Texte fourni =
##########

Vous vous en doutez, elle remporte le festival de Sanremo. Mais le saviez-vous ? Elle ne remporte pas cette victoire seule. Effectivement, les règles du Sanremo à cette époque stipulent que chaque chanson doit être interprétée en tandem avec un autre artiste et ce dans une autre langue. La chanteuse italo-belge Patricia Carli partage cette victoire en interprétant une version française de la chanson, qui partage le même nom à ce moment-là mais qui sera intitulée « Je suis à toi » après l’Eurovision.

Cette victoire à Sanremo est synonyme de participation à l’Eurovision 1964 qui a lieu à Copenhague. Et là, nous assistons à l’une des victoires les plus célèbres et les plus spectaculaires de l’histoire de l’Eurovision. A l’issue de sa performance, Gigliola Cinquetti sera la seule et unique artiste de l’histoire du Concours à être autorisée à remonter sur scène dans la foulée pour remercier les spectateurs tant la salle du Tivoli Gardens croule sous les applaudissements. Heureux présage qui prépare à l’inévitable : la jeune artiste remporte cette neuvième édition dans des proportions incroyables. Elle reçoit huit fois la note maximale et fait de cette première victoire italienne la victoire la plus écrasante de toute l’histoire de l’Eurovision avec un total de 49 points, soit 2,88 fois plus que son dauphin !

Conséquence heureuse et logique, « Non oh l’età » explose en Europe, atteignant le sommet des charts de plusieurs pays dont la France et la Belgique. A cette période, Gigliola demeure la plus jeune artiste à avoir remporté l’Eurovision du haut de ses 16 ans et en est encore la seconde plus jeune à ce jour. Une magnifique performance malheureusement en partie perdue puisque Copenhague 1964 est l’une des deux éditions dont aucun enregistrement vidéo n’a été conservé. Subsistent heureusement un enregistrement audio complet et une version écourtée de la reprise de « Non oh l’età ». Mais c’était sans compter sur la passion et l’acharnement des eurofans qui ont réussi à reconstruire la performance dans leur intégralité. Vous trouverez plusieurs versions sur Youtube mais je vous en propose la suivante. Réécoutons ensemble celle qui demeure l’une des mes chansons préférées de tout l’histoire du Concours, un véritable bijou intemporel que je suis heureux de vous partager.

  • Nul point !

L’Eurovision est certes une grande fête internationale, elle n’en reste pas moins un concours. Qui dit concours dit vainqueur mais dit aussi dernière place. Une dernière place redoutée tant par les artiste que par les délégations et les fans de tous pays eux-mêmes. Une véritable expérience qui peut être vécu comme une déception ou une réelle frustration. Cependant, s’il y a bien une chose encore plus redoutée, étroitement liée avec cette fameuse dernière place puisqu’elle en est l’issue fatale, c’est le tristement célèbre Nul point, expression spécifique à l’Eurovision.

##########

Entrées affichées =

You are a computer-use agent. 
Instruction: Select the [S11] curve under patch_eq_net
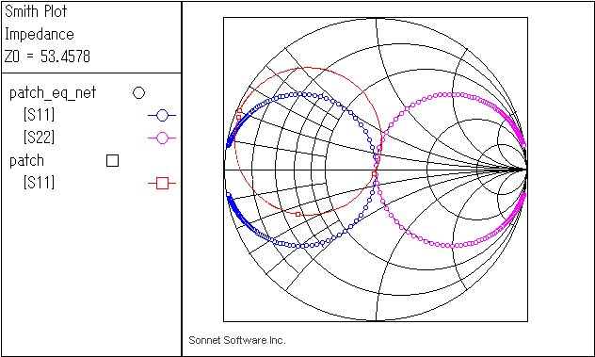tap(40, 115)
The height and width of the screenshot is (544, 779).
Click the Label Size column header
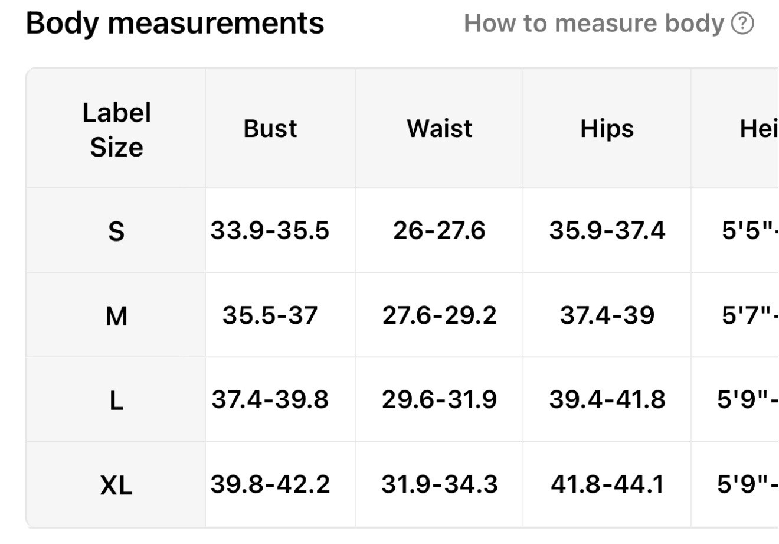coord(116,129)
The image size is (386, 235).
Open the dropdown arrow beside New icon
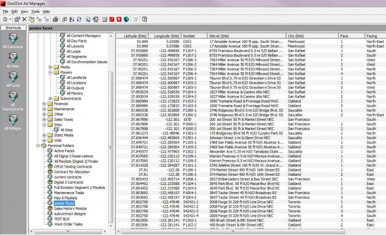10,19
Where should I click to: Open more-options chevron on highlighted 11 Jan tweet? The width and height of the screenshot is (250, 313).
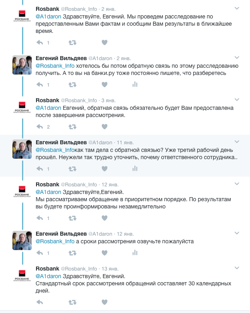pos(237,142)
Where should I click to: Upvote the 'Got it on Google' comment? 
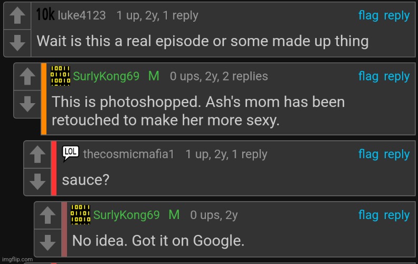coord(48,215)
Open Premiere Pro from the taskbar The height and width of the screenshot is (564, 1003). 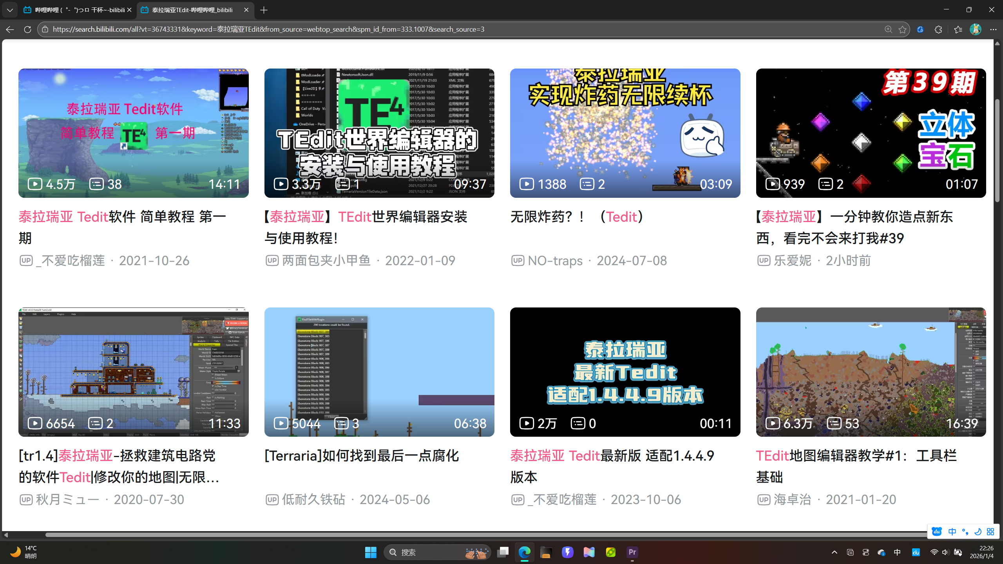pos(632,552)
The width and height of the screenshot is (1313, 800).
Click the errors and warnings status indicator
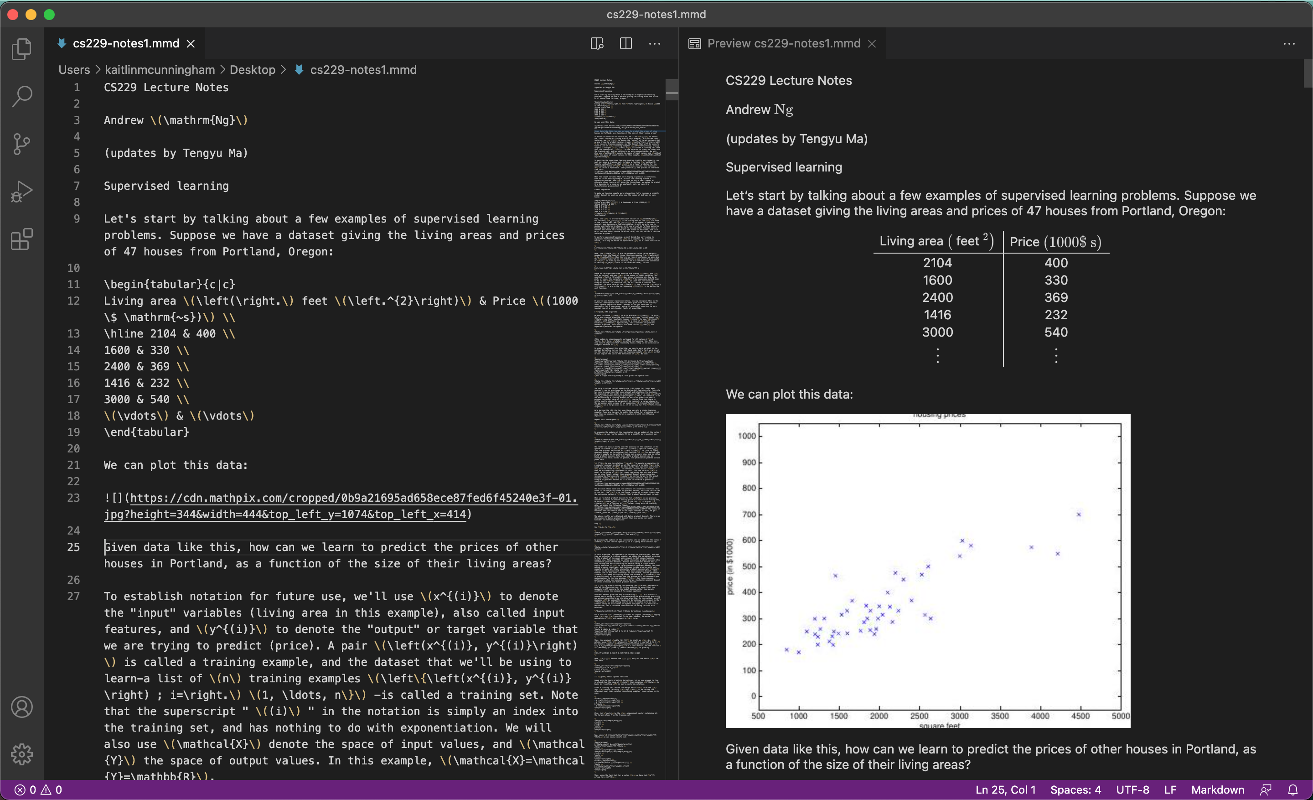click(x=37, y=789)
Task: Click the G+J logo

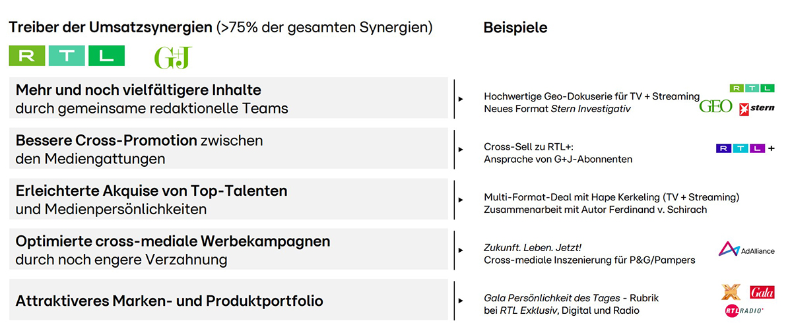Action: [x=172, y=57]
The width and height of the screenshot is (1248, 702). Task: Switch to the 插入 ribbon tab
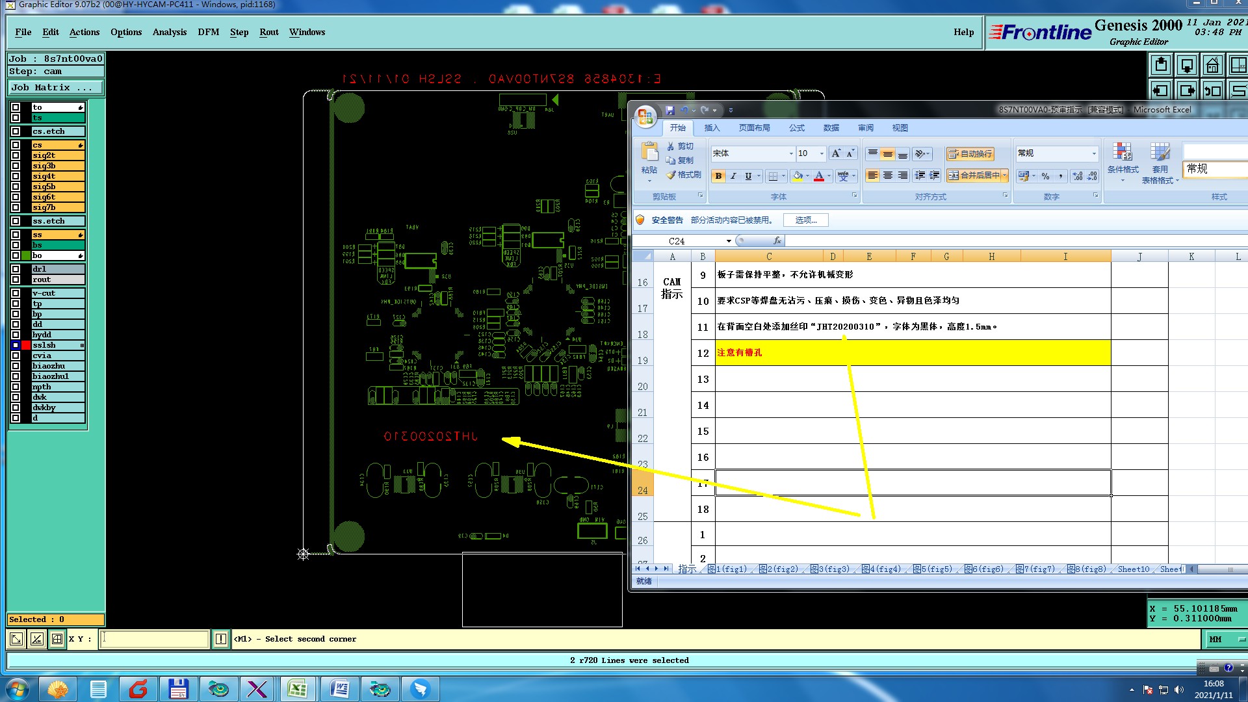[x=712, y=128]
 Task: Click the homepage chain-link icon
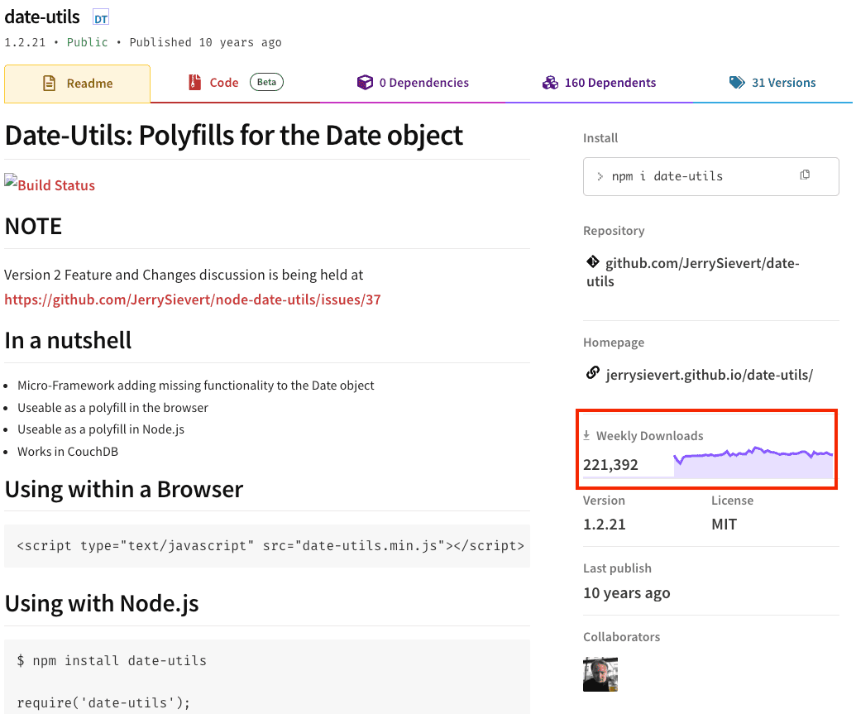(x=592, y=374)
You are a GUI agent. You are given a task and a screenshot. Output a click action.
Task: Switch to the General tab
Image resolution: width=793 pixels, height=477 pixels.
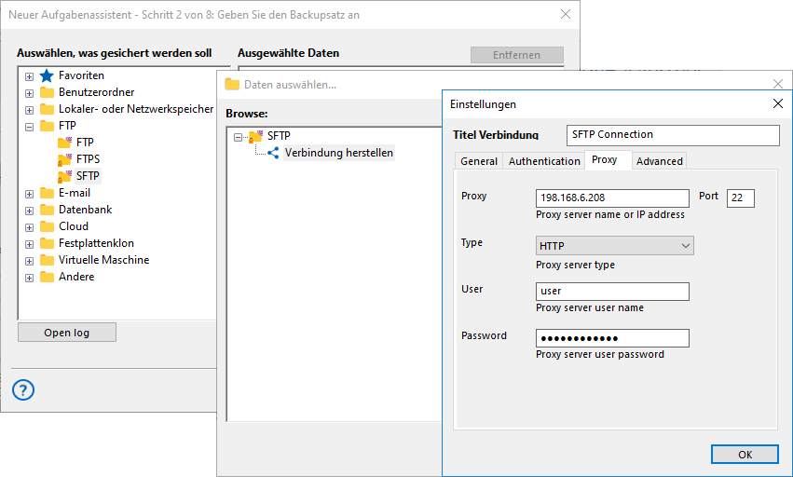click(x=479, y=161)
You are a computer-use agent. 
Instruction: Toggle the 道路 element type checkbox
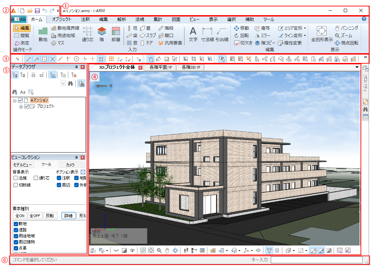tap(16, 230)
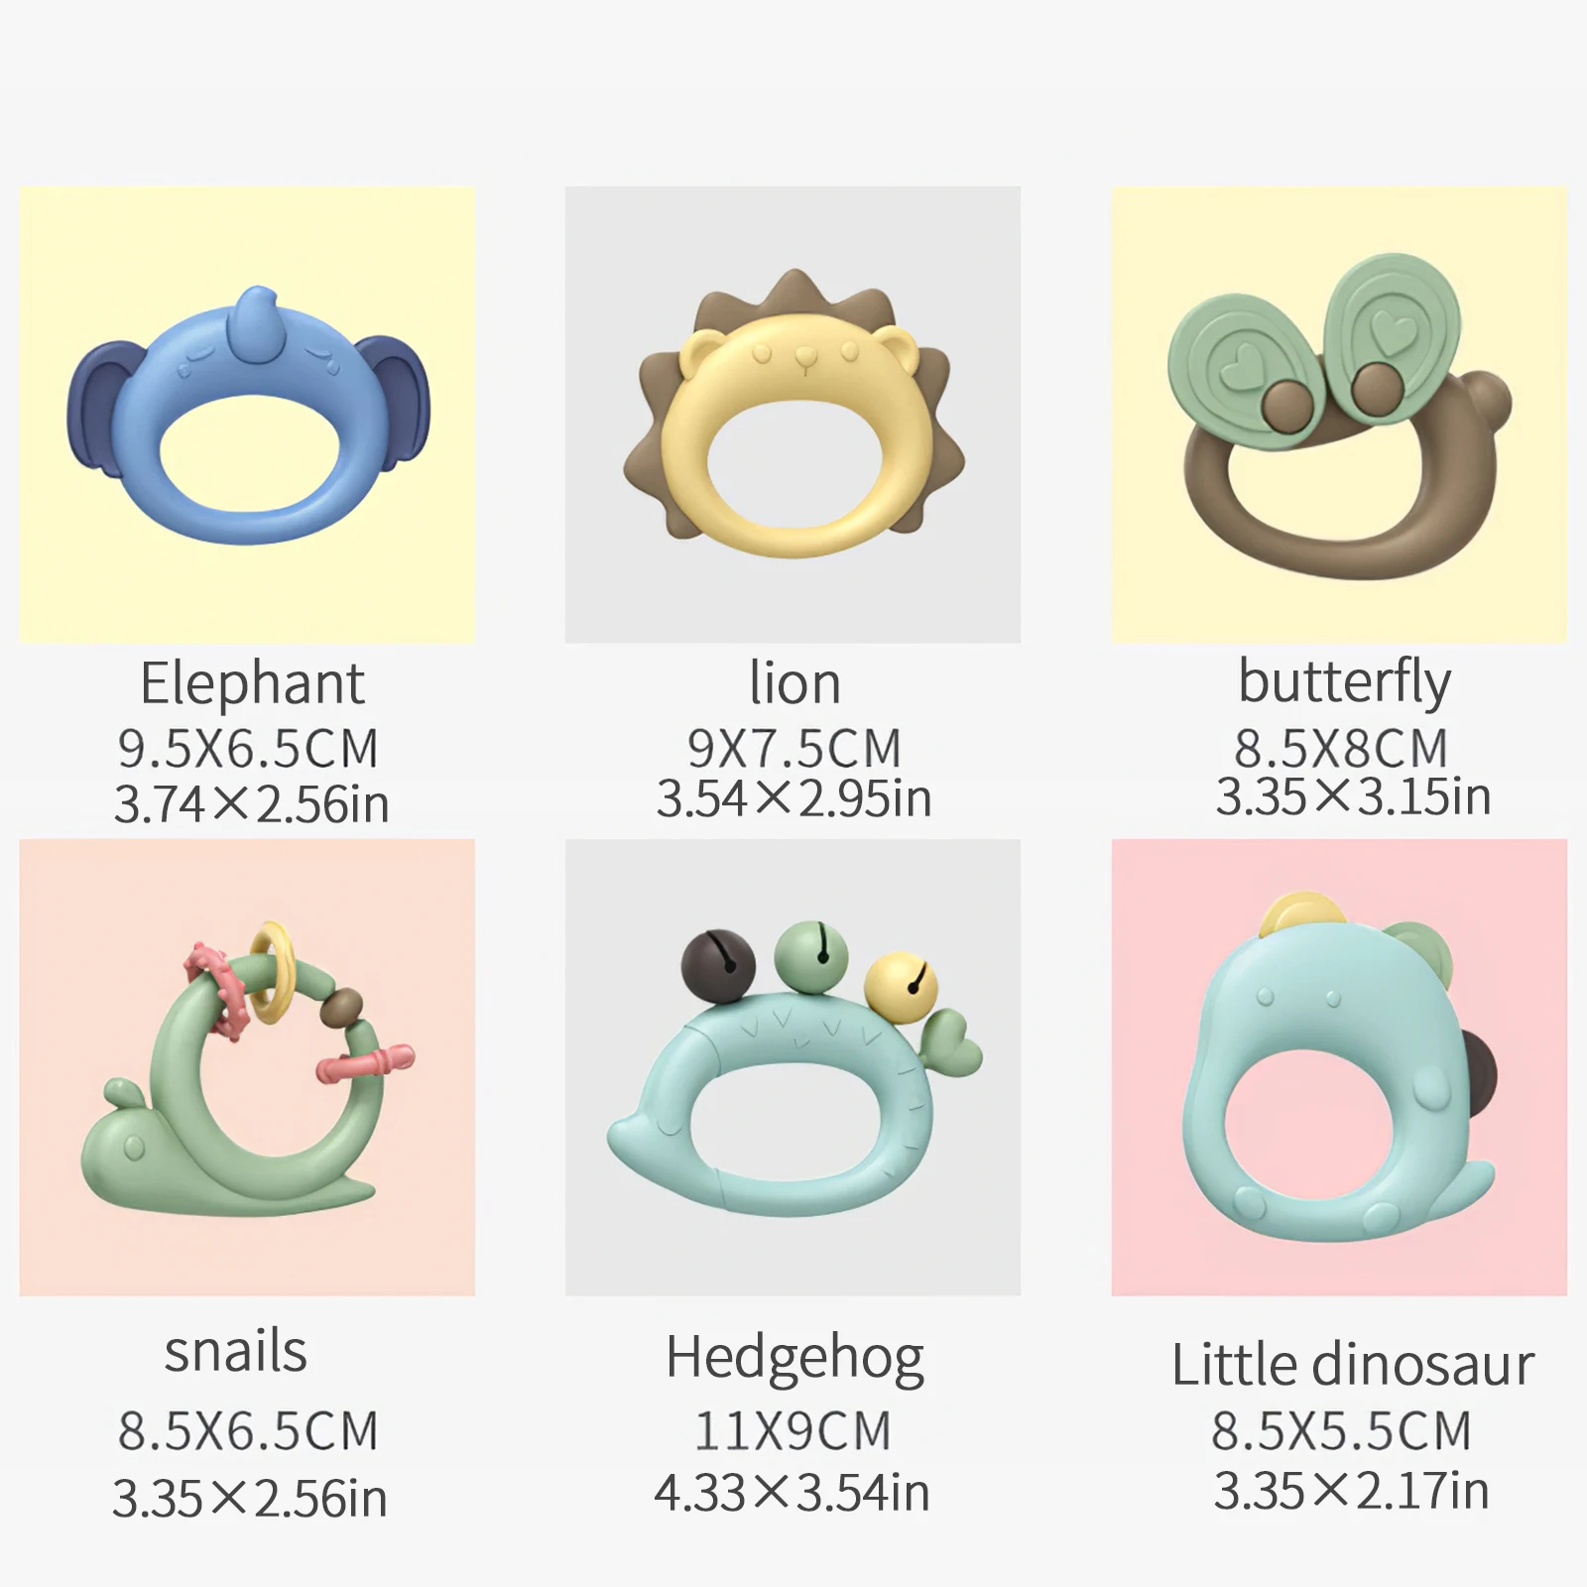
Task: Select the little dinosaur teether image
Action: [1339, 1067]
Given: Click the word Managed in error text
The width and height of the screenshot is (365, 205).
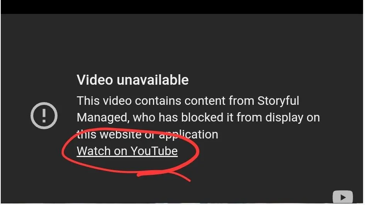Looking at the screenshot, I should tap(103, 118).
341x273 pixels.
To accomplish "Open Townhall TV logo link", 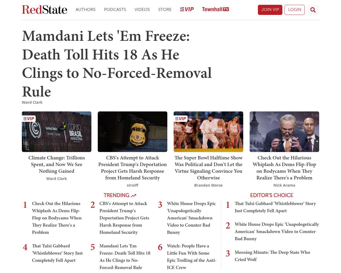I will 215,9.
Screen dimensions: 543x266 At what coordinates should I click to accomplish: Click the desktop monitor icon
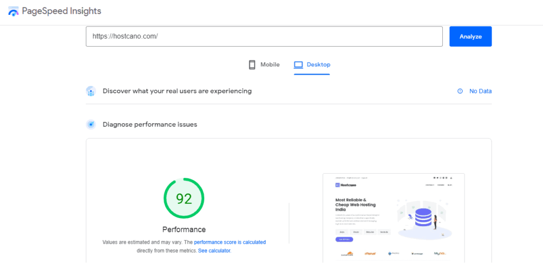point(299,65)

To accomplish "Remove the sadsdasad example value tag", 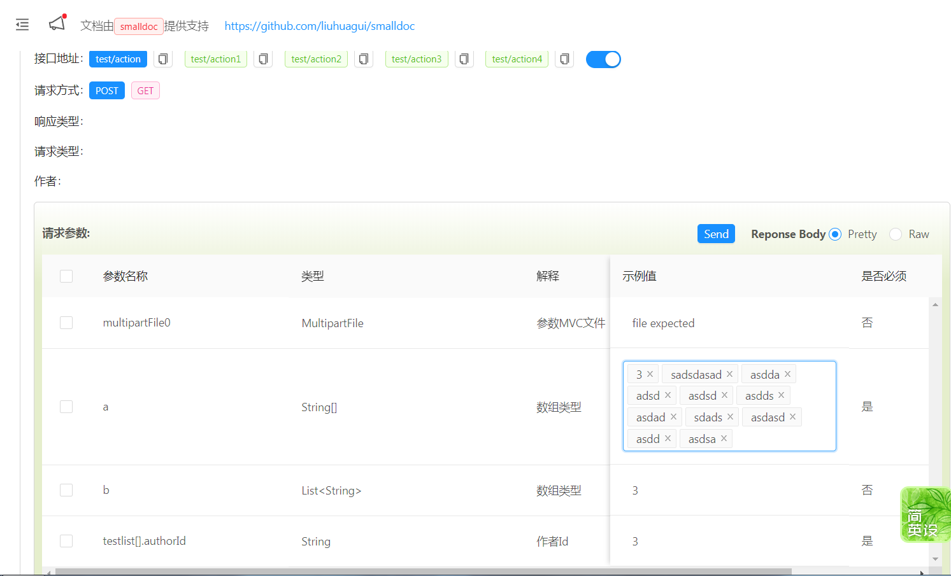I will 729,374.
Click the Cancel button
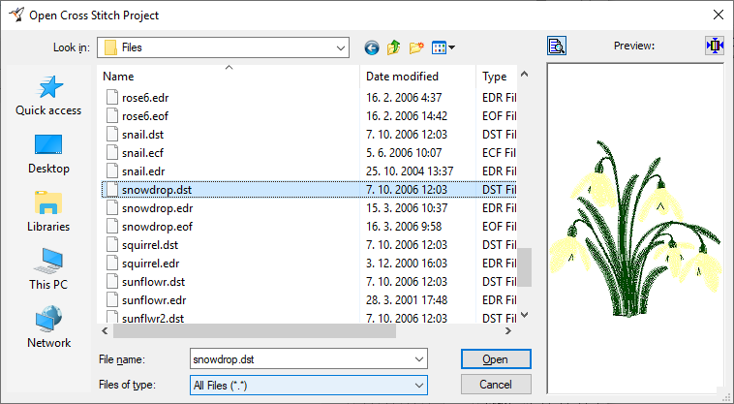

##########

Tâches à réaliser =
1 – Redonnez mot pour mot le passage du texte sur l'Eurovision qui va de « Cette victoire à » jusqu'à « son dauphin ! » inclus.
2 – Donnez, s'il vous plaît, la suite du texte sur l'Eurovision en reprenant après sa dernière phrase.

Réponses attendues =
1 –
Cette victoire à Sanremo est synonyme de participation à l’Eurovision 1964 qui a lieu à Copenhague. Et là, nous assistons à l’une des victoires les plus célèbres et les plus spectaculaires de l’histoire de l’Eurovision. A l’issue de sa performance, Gigliola Cinquetti sera la seule et unique artiste de l’histoire du Concours à être autorisée à remonter sur scène dans la foulée pour remercier les spectateurs tant la salle du Tivoli Gardens croule sous les applaudissements. Heureux présage qui prépare à l’inévitable : la jeune artiste remporte cette neuvième édition dans des proportions incroyables. Elle reçoit huit fois la note maximale et fait de cette première victoire italienne la victoire la plus écrasante de toute l’histoire de l’Eurovision avec un total de 49 points, soit 2,88 fois plus que son dauphin !

2 –
Mais qu’est-ce donc ? Si vous n’en avez jamais entendu parler, vous pouvez vous estimer heureux car il y a fort à parier que votre pays n’ait jamais reçu un tel résultat, qui peut être vécu comme une triste humiliation… Le Nul point désigne, comme le nom le laisse penser, le fait de ne recevoir aucun point et donc de terminer en bas du tableau avec un 0 pointé.

« Mais quelles sont les probabilités que cela arrive, cela semble tout de même improbable et aussi dur que de gagner l’Eurovision lui-même, non ? ». Si comme moi, vous vous posiez la question ces dernières années, un coup d’œil sur l’histoire de l’Eurovision s’imposait. A ce jour, elles sont malheureusement 39 chansons à l’avoir reçu. Un chiffre qui est faible sur les plus de 1600 chansons qui ont participé au Concours mais qui semble tout de même assez énorme. Nous ne pourrons pas rendre hommage à toutes ces chansons mais certaines auront marqué l’histoire du Concours malgré tout.

Il faut savoir que de nombreux systèmes de vote se sont succédés. Un joli bazar qui méritera que nous nous penchions dessus prochainement dans l’abécédaire (eh oui, vous avez le droit à des petits spoils ! Oups !). Dans les premières années, ceux-ci ne distribuaient pas autant de points qu’actuellement. Les Nul point étaient donc plus probables en dépit du faible nombre de pays participants. Il fallait donc un premier. Et quel premier ? Puisqu’ils seront 4 à obtenir le terrible résultat pour la première fois en 1962. L’UER tente un nouveau système de vote ou chaque pays donne 1, 2 et 3 points à leurs trois chansons préférées. Conséquence terrible puisque Nur in der Wiener Luft (Autriche), Ton nom (Belgique), Llamame (Espagne) et Katinka (Pays-Bas) ne parviennent pas à marquer le moindre point.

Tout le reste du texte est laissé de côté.